▶ _WORK TO BE COMPLETED_: Print everything in the Russellville passage below, from "Russellville is the" down to "a slower time.", word for word.
BEGIN PAGE EXCERPT
Russellville is the oldest and one of the most historical towns in southern Kentucky. It is here that leaders from 64 counties, independent of the state government, met in the early part of the Civil War and seceded from the union, declaring Bowling Green the confederate capital of Kentucky. At this point Kentucky was accepted officially by both the union and confederate governments and had a star on both flags. After the battle of Perryville, however, the confederates were forced to retreat. Russellville also has an old bank that is famous for being robbed by Jesse James in 1868. Although Russellville is a small town, its downtown area is graced with a large number of antebellum and victorian mansions that are reminders of a slower time.
END PAGE EXCERPT
BEGIN DATA SUPPLIED
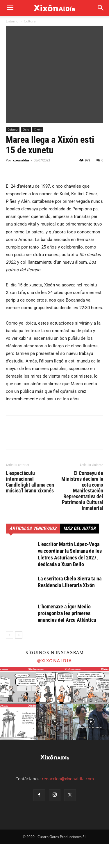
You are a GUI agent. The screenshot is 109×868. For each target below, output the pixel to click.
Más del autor (79, 553)
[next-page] (19, 659)
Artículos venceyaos (33, 553)
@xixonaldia (54, 685)
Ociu (26, 154)
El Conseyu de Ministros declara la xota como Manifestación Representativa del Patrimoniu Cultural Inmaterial (82, 515)
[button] (101, 8)
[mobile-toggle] (10, 8)
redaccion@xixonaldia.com (68, 803)
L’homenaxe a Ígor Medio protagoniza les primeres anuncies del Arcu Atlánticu (67, 638)
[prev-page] (9, 659)
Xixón (38, 154)
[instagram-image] (18, 710)
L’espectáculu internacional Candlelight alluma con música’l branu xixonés (30, 506)
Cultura (30, 21)
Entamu (12, 21)
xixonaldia (21, 184)
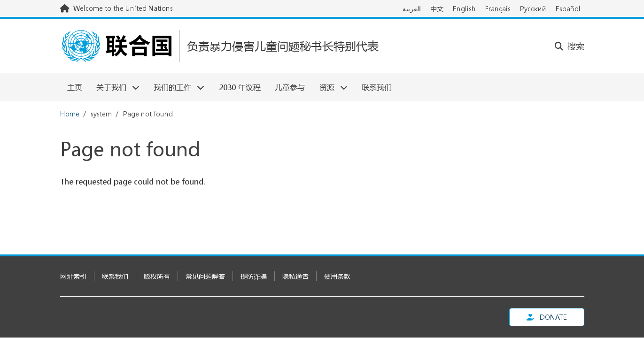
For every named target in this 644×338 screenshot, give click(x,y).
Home (70, 114)
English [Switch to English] (464, 8)
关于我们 (114, 87)
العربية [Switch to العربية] (411, 8)
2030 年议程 (240, 87)
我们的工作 (175, 87)
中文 (437, 8)
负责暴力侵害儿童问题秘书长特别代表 (283, 46)
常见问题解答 (205, 276)
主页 (75, 87)
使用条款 (337, 276)
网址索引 (73, 276)
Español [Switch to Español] (568, 8)
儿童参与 (290, 87)
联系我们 (377, 87)
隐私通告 (295, 276)
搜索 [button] (569, 46)
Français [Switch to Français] (498, 8)
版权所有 (157, 276)
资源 (329, 87)
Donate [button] (547, 317)
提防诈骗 (254, 276)
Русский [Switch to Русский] (533, 8)
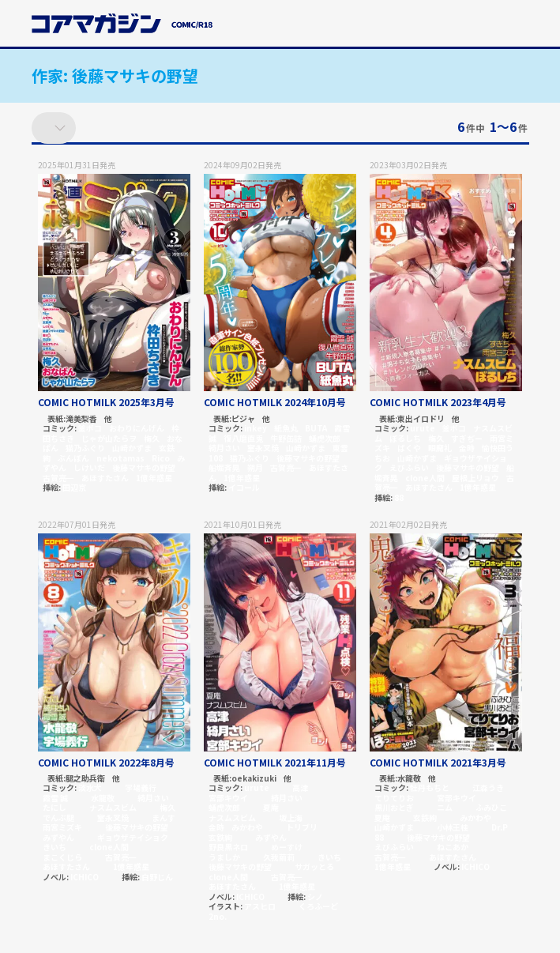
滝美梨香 (81, 419)
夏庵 (271, 807)
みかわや (247, 827)
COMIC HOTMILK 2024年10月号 (275, 401)
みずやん (58, 837)
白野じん (157, 876)
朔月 (255, 467)
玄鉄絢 (220, 837)
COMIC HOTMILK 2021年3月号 (438, 762)
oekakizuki (254, 778)
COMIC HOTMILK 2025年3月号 (106, 401)
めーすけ (287, 846)
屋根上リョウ (475, 477)
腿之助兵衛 (85, 778)
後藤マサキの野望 (144, 467)
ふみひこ (491, 807)
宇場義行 (141, 787)
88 (399, 497)
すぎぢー (467, 438)
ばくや (409, 447)
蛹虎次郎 (325, 438)
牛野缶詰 (286, 438)
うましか (224, 857)
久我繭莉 (279, 857)
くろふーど (318, 906)
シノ (315, 896)
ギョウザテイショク (133, 837)
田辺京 (74, 487)
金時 (467, 447)
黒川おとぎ (394, 807)
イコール (244, 487)
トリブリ (302, 827)
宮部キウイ (228, 797)
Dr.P (499, 827)
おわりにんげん (137, 428)
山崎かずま (132, 447)
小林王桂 (453, 827)
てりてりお (394, 797)
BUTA (316, 428)
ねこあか (453, 846)
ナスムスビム (113, 807)
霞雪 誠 (55, 797)
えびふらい (409, 467)
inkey (255, 428)
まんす (163, 817)
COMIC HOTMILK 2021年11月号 (275, 762)
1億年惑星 (154, 477)
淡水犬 (90, 787)
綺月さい (224, 447)
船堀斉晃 (224, 467)
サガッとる (314, 866)
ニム (445, 807)
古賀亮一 (58, 477)
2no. (217, 916)
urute (423, 428)
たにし (54, 807)
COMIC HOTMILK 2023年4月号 (438, 401)
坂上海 (291, 817)
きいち (54, 846)
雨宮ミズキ (62, 827)
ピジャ (243, 419)
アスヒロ (260, 906)
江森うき (488, 787)
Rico (160, 458)
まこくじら (62, 857)
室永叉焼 (263, 447)
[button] (521, 26)
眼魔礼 (440, 447)
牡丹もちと (430, 787)
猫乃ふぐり (85, 447)
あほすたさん (105, 477)
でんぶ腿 (58, 817)
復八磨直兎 (243, 438)
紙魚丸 (286, 428)
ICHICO (85, 876)
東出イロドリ (421, 419)
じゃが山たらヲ (109, 438)
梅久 (152, 438)
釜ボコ (90, 428)
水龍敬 (103, 797)
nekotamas (120, 458)
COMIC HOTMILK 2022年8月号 (106, 762)
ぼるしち (405, 438)
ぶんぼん (73, 458)
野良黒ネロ (228, 846)
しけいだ (89, 467)
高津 (300, 787)
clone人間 (425, 477)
END DATA SUPPLIED
▶ _RESPONSE TO THE TASK_:
Russellville is the oldest and one of the most historical towns in southern Kentucky. It is here that leaders from 64 counties, independent of the state government, met in the early part of the Civil War and seceded from the union, declaring Bowling Green the confederate capital of Kentucky. At this point Kentucky was accepted officially by both the union and confederate governments and had a star on both flags. After the battle of Perryville, however, the confederates were forced to retreat. Russellville also has an old bank that is famous for being robbed by Jesse James in 1868. Although Russellville is a small town, its downtown area is graced with a large number of antebellum and victorian mansions that are reminders of a slower time.